In the same way you could make an advPlus, advMultiplexer, 
advDemultiplexer, or a neuron with many input and output channels. This 
construction does only work on channel input and output. Using a kicker 
would perform slower I believe. However a kicker could run formulas in 
parallel. 

PAR
  b := 2*a
  c := k*d*3.14

Running formulas in parallel is I believe something to be careful. 
Processors with instruction pipelining perform better on sequencial 
formulas (statements) then formulas running in random order. And there is 
no scheduler overhead.

SEQ
  b := 2*a
  c := k*d*3.14

The compiler optimizes these statements for the processor and cache. Nops 
in a instruction pipeline or extra cache flushes are time consuming.


DYNAMIC CHANNEL BEHAVIOR

The channel that came with ComsTime has three different behaviors (fast, 
fifo, lifo) but the code is hard to read and difficult to maintain as 
well. This is because I have experimented with this channel to get the 
best performance. 

Now, Im writing a channel with more object-oriented features which makes 
the channel extensible with there behaviors. My opinion is that a channel 
can have more behaviors than just an Occam channel. The behavior should 
be easy to be configured at run-time. For certain applications a 
particular channel could perform better or it could make the program 
behave more dynamically. You have to be careful with this. It think it is 
a research worth it.

Imagine a channel with a buffer where the buffer size can range between 
zero and the available memory; buffersize=n where 0 <= n <= m, m = 
available memory (not 1 <= n <= m). The buffer size determines the 
communication behavior. When buffersize = 0 then the channel behavior is 
fully synchronized. The channel is memoryless and behaves as an Occam 
channel. When buffersize = n and 1 <= n <= k (k is small, k=2) then the 
channel is quasi-synchronized. If the channel is empty or full the 
channel is synchronized. If the channel is not empty or not full the 
channel is asynchronuous. This is reader or writer process dependent. 
When buffersize>>1 (large enough) and the empty and full states are never 
reached, the channel behavior is fully asynchronuous. The buffer can also 
be of FIFO or LIFO type. The buffer is by default FIFO. The LIFO type can 
be used as a stack mechanism. The channel can be configured as a 
memory-less or as a memory channel.
        
Declaration of a channel is as follows. Here the Channel declaration is 
for integer data types. Channel configurations are given by arguments.   
Examples are,

        Channel ch1 = new Channel();        // memoryless channel 
                                            //(Occam channel)
        Channel ch1 = new Channel(0);       // same as previous
        Channel ch1 = new Channel(2);       // memory channel with two 
                                            // buffer elements (FIFO)
        Channel ch1 = new Channel(2,FIFO);  // same as previous memory
        Channel ch1 = new Channel(2,LIFO);  // channel with two buffer
                                            // elements (LIFO) where data
                                            // is read in reverse order

The behavior of channels can be adjusted at run-time by statements as,

        ch1.setBufferSize(1);               // reconfigure buffer size to 
1
                                            // (solve deadlock situation)
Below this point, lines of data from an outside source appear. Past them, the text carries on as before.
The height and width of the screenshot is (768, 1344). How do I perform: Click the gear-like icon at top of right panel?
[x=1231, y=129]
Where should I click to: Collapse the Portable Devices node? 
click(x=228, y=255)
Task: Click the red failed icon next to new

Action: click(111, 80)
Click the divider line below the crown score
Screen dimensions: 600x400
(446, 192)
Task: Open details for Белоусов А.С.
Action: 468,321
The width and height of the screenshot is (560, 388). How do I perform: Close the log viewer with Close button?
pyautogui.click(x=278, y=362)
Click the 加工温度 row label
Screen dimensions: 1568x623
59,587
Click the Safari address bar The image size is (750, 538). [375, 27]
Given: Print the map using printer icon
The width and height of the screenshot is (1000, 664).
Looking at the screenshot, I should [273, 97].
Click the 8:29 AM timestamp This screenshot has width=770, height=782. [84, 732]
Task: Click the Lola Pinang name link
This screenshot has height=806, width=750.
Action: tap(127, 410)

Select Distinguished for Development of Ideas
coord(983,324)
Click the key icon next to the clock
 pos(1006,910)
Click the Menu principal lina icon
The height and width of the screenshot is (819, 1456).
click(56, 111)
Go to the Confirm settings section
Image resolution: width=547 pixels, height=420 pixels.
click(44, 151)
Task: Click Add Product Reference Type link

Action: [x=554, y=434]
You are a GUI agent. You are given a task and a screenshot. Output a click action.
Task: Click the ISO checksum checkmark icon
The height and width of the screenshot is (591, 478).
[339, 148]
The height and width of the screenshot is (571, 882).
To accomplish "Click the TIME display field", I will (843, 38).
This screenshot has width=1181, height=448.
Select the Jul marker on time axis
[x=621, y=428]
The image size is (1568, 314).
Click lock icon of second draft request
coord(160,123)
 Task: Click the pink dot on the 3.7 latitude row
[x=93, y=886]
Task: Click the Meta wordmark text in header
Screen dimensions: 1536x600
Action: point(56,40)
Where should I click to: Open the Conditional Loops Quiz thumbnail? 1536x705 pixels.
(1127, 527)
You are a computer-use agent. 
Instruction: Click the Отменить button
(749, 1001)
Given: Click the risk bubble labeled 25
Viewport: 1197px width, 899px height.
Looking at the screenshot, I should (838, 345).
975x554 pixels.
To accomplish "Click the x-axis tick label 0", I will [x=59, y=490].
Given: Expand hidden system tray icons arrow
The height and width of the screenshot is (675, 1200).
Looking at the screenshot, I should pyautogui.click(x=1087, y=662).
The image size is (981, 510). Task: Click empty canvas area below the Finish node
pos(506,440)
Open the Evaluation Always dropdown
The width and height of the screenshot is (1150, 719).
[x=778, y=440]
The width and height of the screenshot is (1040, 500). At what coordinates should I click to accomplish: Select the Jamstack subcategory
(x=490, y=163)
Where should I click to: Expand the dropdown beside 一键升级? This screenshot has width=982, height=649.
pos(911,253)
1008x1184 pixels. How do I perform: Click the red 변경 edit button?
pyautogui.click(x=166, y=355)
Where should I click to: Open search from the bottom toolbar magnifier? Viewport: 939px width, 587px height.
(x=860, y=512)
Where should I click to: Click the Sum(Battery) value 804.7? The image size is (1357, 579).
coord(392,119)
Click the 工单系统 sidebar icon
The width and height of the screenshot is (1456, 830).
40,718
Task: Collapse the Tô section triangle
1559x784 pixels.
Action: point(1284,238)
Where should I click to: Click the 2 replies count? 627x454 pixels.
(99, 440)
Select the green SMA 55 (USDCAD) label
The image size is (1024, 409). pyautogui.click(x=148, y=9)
There are other applications, such as buffer is to small, make it larger.

There are more features to build in. Think of debugging and monitoring 
channels at run-time.

Now I have four behaviors:

1. rendezvous channel (occam channel)
2. fast channel       (one-element buffer)
3. fifo channel       (n-element queue buffer)
4. lifo channel       (n-element stack buffer)

The same wread/wwrite and sread/swrite methods can be used for all the 
different channels. No radical changes in the program are necessary.

IMPORTANT

There are some limits to this technique. Method synchronization is 
impossible because Thread.yield() does not release the monitor. Therefor 
a shared buffer with multiple readers and writers is impossible to 
implement. In addition, threads can only yield the CPU to other threads 
of the same priority. Attempts to yield to a lower priority are ignored.

This conclusion is interesting. 

The performance and the flexibility of this polling technique drove my in 
this direction.


Regards,

Gerald.